Minister Gibson also suggested the committee determine whether the former prime minister exceeded Parliament’s authority “and became a Parliament to himself.”
“These monitors should come into play to ensure that this type of questionable governance never surfaces in The Bahamas again,” he said.
“The cantankerous actions of former Prime Minister Hubert Ingraham had the propensity to damage the finances of the entire country for years to come. With so much power being vested in the prime minister, if cabinet ministers were not prepared to hold the office of the prime minister accountable, then they should have resigned. As a country, we should and must learn something from this financial escapade.”
But when asked yesterday by the Bahama Journal, the minister refused to further explain what a censure would accomplish.
“At the time, if would decide to do it, we would then outline why we want it done. This is only a suggestion that we consider it. But the fact that we haven’t considered yet, we shouldn’t go any further than that. I don’t want to speak hypothetically,” he said.
But, a part from focusing on how Mr. Ingraham spent the country’s finances during his last five year term in office, Minister Gibson also believes the select committee should look deeper into the circumstances surrounding the 51 per cent sale of the Bahamas Telecommunications Company (BTC) to foreign owned Cable and Wireless Communications.
“Specifically for those hundreds – if not thousands – of individuals who were able to have their families survive by selling phone cards. They practically wiped out all of them,” he said.
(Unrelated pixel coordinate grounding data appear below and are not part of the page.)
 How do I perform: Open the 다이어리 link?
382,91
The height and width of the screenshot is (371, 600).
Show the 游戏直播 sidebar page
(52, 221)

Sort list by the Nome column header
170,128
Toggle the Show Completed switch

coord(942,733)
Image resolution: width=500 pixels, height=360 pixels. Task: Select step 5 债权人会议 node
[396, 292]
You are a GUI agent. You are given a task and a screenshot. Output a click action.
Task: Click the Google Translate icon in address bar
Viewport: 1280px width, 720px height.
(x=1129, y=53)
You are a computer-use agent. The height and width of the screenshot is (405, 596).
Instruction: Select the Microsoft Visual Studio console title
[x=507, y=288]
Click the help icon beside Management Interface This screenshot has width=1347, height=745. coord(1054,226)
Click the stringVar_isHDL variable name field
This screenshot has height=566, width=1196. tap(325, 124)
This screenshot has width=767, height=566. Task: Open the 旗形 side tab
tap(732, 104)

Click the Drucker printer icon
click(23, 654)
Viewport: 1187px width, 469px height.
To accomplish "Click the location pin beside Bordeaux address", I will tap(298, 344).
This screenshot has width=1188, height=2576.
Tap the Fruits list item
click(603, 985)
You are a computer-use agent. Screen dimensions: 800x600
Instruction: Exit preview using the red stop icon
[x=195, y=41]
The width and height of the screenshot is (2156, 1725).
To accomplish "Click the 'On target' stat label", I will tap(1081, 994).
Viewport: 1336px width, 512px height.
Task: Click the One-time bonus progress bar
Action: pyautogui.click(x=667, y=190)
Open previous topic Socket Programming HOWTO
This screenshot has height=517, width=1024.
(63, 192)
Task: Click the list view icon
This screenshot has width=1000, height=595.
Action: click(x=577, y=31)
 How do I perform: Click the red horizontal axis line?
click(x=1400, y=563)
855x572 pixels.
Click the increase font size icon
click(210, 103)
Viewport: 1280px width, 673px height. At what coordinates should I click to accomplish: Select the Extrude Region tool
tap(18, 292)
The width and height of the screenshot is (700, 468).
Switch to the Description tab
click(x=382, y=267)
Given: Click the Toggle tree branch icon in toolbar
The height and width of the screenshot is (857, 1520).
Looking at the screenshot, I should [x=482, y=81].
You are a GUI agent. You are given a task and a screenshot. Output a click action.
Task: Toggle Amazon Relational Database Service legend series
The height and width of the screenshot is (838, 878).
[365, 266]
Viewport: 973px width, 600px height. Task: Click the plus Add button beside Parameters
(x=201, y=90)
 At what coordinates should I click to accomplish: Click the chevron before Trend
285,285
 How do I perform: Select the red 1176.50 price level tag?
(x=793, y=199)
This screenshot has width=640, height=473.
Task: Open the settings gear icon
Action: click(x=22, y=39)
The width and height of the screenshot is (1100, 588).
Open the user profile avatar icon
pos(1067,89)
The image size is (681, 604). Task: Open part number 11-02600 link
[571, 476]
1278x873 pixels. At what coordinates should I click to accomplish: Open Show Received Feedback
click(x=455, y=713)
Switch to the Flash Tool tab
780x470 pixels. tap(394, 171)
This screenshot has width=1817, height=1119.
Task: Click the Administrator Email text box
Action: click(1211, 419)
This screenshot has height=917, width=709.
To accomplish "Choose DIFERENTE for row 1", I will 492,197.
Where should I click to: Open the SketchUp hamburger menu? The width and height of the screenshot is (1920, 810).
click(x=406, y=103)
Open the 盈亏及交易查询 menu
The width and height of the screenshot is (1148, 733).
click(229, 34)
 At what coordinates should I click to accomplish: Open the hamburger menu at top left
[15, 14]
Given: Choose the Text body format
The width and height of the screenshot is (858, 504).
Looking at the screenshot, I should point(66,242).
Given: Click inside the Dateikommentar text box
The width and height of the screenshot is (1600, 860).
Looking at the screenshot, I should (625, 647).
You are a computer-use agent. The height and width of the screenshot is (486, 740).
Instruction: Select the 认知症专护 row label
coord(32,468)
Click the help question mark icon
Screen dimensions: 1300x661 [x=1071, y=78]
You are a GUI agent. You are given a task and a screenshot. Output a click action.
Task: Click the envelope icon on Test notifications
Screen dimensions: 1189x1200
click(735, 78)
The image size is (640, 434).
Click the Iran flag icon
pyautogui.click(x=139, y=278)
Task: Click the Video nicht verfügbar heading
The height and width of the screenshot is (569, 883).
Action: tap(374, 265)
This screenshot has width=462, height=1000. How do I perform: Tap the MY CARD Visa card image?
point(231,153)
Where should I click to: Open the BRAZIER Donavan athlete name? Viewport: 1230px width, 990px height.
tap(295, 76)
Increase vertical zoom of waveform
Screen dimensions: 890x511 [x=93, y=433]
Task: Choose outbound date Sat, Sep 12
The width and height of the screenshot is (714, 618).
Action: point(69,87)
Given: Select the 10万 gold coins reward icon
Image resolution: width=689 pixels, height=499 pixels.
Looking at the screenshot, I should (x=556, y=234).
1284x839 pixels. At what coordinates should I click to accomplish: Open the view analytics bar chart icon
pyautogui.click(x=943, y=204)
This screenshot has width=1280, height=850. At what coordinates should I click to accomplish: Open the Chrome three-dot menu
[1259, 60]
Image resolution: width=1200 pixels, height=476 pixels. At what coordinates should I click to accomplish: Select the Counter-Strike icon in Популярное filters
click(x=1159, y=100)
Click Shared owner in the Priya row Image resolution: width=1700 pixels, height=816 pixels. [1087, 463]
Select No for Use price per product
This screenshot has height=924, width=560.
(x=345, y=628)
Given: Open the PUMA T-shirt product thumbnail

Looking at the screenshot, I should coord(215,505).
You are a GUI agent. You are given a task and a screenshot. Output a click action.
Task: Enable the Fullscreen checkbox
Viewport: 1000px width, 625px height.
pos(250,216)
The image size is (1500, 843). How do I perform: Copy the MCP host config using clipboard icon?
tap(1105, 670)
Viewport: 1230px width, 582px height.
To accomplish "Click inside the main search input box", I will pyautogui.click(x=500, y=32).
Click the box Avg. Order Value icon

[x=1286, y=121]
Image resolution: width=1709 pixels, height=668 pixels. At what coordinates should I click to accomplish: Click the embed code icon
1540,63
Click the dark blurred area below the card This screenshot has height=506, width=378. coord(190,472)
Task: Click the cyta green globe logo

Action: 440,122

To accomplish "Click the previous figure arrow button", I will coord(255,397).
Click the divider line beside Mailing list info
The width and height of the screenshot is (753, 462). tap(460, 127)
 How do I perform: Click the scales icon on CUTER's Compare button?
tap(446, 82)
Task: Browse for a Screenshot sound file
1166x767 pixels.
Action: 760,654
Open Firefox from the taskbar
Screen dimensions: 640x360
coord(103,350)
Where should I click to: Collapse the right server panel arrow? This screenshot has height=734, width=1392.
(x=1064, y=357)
“If you remember, at one time, you had them on practically every street corner. They reduced their commission significantly and my understanding is that they’re now anticipating reducing the commission even further and so I think effective August this year, BTC is contemplating, they have decided to reduce the commission paid even further. What they want to do is wipe out all the phone card street vendors and they only want to have electronic top up, that’s it.”